▸ **Task goal**:
Please reproduce all of the entries exactly, without omitting any.

▸ **Saved entries**:
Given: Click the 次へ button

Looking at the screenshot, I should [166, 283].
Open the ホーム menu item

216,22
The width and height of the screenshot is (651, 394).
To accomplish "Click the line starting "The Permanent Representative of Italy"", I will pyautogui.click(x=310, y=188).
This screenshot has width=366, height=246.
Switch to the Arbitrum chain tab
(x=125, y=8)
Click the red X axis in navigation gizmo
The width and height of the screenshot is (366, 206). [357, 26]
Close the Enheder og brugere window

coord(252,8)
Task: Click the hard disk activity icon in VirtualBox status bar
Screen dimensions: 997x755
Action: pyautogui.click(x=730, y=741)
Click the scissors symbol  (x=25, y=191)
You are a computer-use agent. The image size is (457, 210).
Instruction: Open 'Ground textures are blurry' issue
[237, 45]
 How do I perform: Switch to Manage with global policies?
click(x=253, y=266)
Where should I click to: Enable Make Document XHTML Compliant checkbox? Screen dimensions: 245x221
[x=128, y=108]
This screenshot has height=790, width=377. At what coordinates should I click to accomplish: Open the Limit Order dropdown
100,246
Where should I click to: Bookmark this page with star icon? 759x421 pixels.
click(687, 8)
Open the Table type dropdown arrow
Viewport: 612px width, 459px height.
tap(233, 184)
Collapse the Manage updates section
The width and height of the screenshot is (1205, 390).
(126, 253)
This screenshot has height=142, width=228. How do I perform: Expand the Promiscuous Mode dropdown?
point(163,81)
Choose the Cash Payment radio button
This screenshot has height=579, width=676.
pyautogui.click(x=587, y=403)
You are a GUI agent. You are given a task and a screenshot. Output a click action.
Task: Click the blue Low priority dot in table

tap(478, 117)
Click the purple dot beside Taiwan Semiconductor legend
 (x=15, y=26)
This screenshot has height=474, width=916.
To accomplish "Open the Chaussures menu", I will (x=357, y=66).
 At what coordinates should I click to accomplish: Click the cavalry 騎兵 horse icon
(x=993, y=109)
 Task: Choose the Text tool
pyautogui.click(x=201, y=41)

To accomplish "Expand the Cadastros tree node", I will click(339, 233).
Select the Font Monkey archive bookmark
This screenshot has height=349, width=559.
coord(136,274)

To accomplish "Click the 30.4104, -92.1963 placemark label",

▸ **Answer area**:
Given: Click the 次へ button

Looking at the screenshot, I should [166, 283].
Open the ホーム menu item

216,22
The width and height of the screenshot is (651, 394).
To accomplish "Click the line starting "The Permanent Representative of Italy"", I will pyautogui.click(x=310, y=188).
This screenshot has width=366, height=246.
Switch to the Arbitrum chain tab
(x=125, y=8)
Click the red X axis in navigation gizmo
The width and height of the screenshot is (366, 206). [357, 26]
Close the Enheder og brugere window

coord(252,8)
Task: Click the hard disk activity icon in VirtualBox status bar
Screen dimensions: 997x755
Action: pyautogui.click(x=730, y=741)
Click the scissors symbol  (x=25, y=191)
You are a computer-use agent. The image size is (457, 210).
Instruction: Open 'Ground textures are blurry' issue
[237, 45]
 How do I perform: Switch to Manage with global policies?
click(x=253, y=266)
Where should I click to: Enable Make Document XHTML Compliant checkbox? Screen dimensions: 245x221
[x=128, y=108]
This screenshot has height=790, width=377. At what coordinates should I click to accomplish: Open the Limit Order dropdown
100,246
Where should I click to: Bookmark this page with star icon? 759x421 pixels.
click(687, 8)
Open the Table type dropdown arrow
Viewport: 612px width, 459px height.
tap(233, 184)
Collapse the Manage updates section
The width and height of the screenshot is (1205, 390).
(126, 253)
This screenshot has height=142, width=228. How do I perform: Expand the Promiscuous Mode dropdown?
point(163,81)
Choose the Cash Payment radio button
This screenshot has height=579, width=676.
pyautogui.click(x=587, y=403)
You are a GUI agent. You are given a task and a screenshot. Output a click action.
Task: Click the blue Low priority dot in table

tap(478, 117)
Click the purple dot beside Taiwan Semiconductor legend
 (x=15, y=26)
This screenshot has height=474, width=916.
To accomplish "Open the Chaussures menu", I will (x=357, y=66).
 At what coordinates should I click to accomplish: Click the cavalry 騎兵 horse icon
(x=993, y=109)
 Task: Choose the Text tool
pyautogui.click(x=201, y=41)

To accomplish "Expand the Cadastros tree node", I will click(339, 233).
Select the Font Monkey archive bookmark
This screenshot has height=349, width=559.
coord(136,274)

To accomplish "Click the 30.4104, -92.1963 placemark label",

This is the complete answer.